One last point—a second take-away message. What few people realize is that the Common Core movement, and Bill Gates’s initiatives, are powered by a socially and educationally damaging economic-political movement called neoliberalism. Among other things, neoliberalism aims to privatize all areas of social life, including education. Today, education is “Big Business”—education is not about education in the deep sense, it’s about preparing “job-fillers,” not well-rounded citizens—as the eminent critical pedagogue and cultural critic Henry Giroux explains in his commentary on education, social justice, and neoliberalism.

In short, the Common Core is the tip of a very ugly economic-political iceberg.
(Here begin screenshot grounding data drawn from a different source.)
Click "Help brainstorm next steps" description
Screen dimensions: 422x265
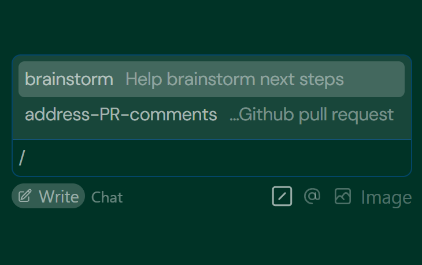[x=234, y=79]
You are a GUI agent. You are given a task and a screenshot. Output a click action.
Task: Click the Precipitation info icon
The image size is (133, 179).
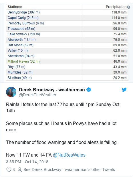point(129,7)
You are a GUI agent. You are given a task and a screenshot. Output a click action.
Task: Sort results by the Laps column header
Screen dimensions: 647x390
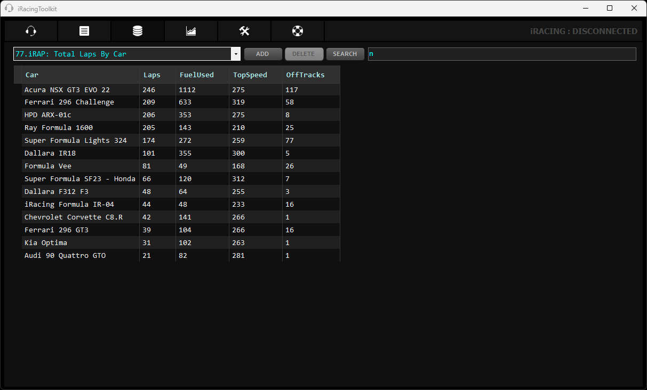pyautogui.click(x=151, y=75)
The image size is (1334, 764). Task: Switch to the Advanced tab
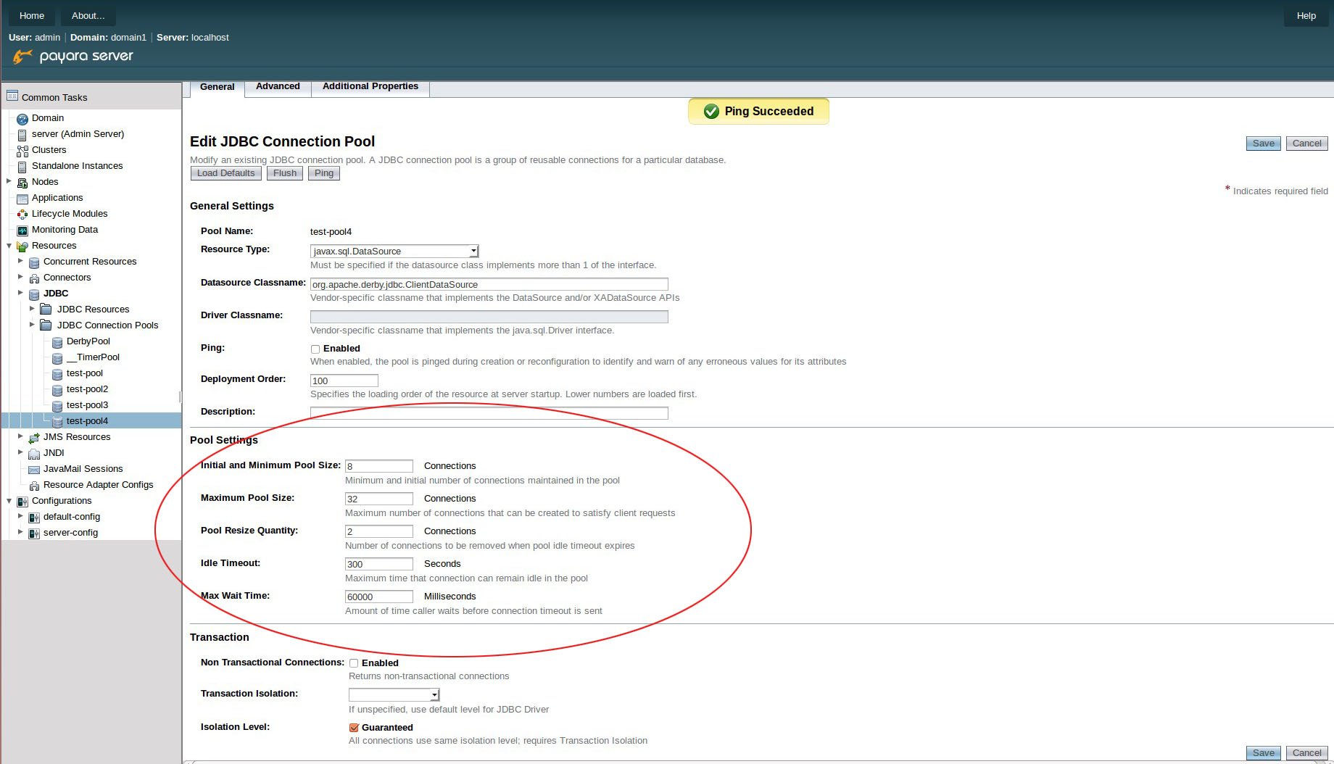point(278,86)
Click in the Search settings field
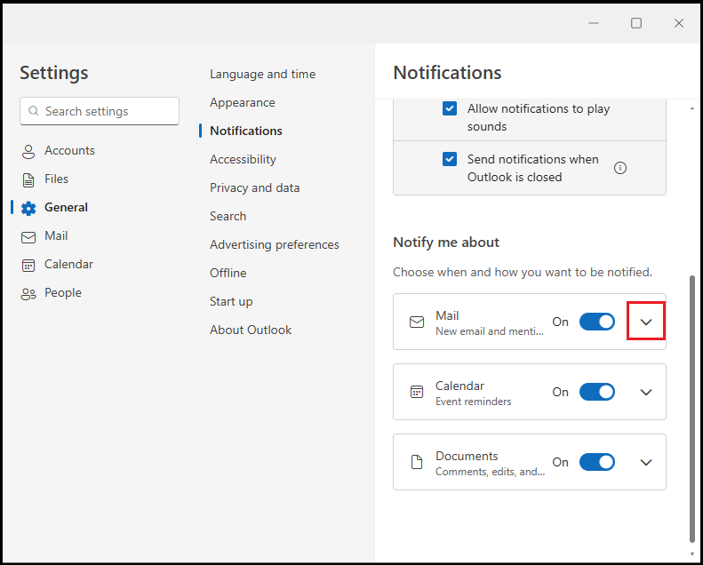 point(107,111)
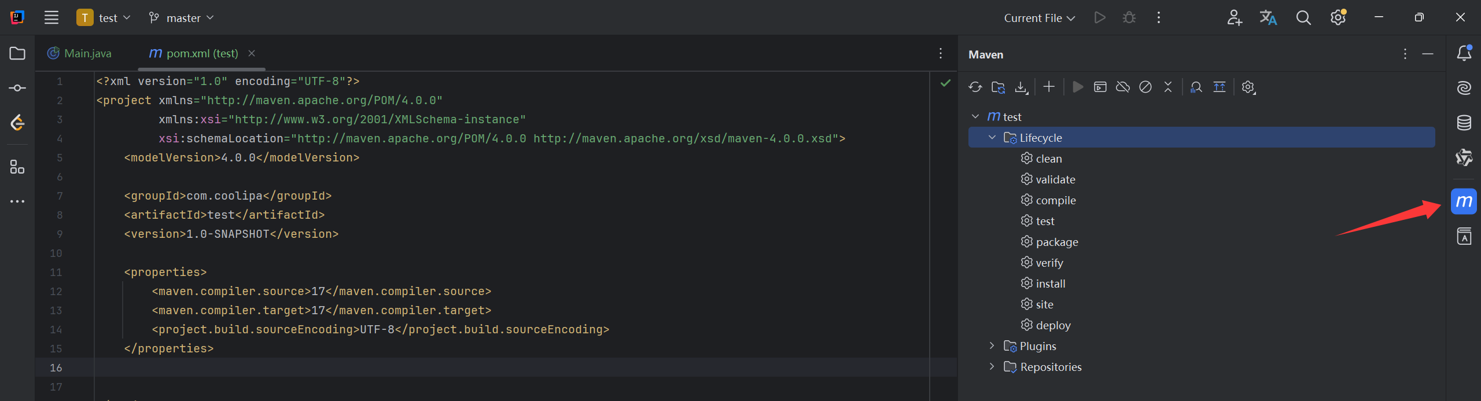Screen dimensions: 1481x401
Task: Toggle the Maven tool window button
Action: click(x=1464, y=201)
Given today’s corporate, Wall Street priorities, many politicians and policymakers fail to value music education because learning how to make and appreciate music and the other arts is not immediately “profitable,” meaning that music is not directly related to preparing kids for jobs, and money-making, and future consuming. Here’s another reason why many advocates and teachers are knocking themselves out trying to explain why music education improves math and reading and why some advocacy “stuff” tries to persuade parents that if their children participate in music, they’ll make higher salaries as adults.

What does all of this mean for students? It means the steady erosion and elimination of meaningful school music programs, musical experiences, and the end of many music teachers’ careers.

What Schools Are For?

The renowned educational researcher and theorist John Goodlad investigated the processes needed for renewing schools and teacher preparation. In MM2, we oftentimes refer to Goodlad’s meaningful ideas about curriculum, education and schooling, and more.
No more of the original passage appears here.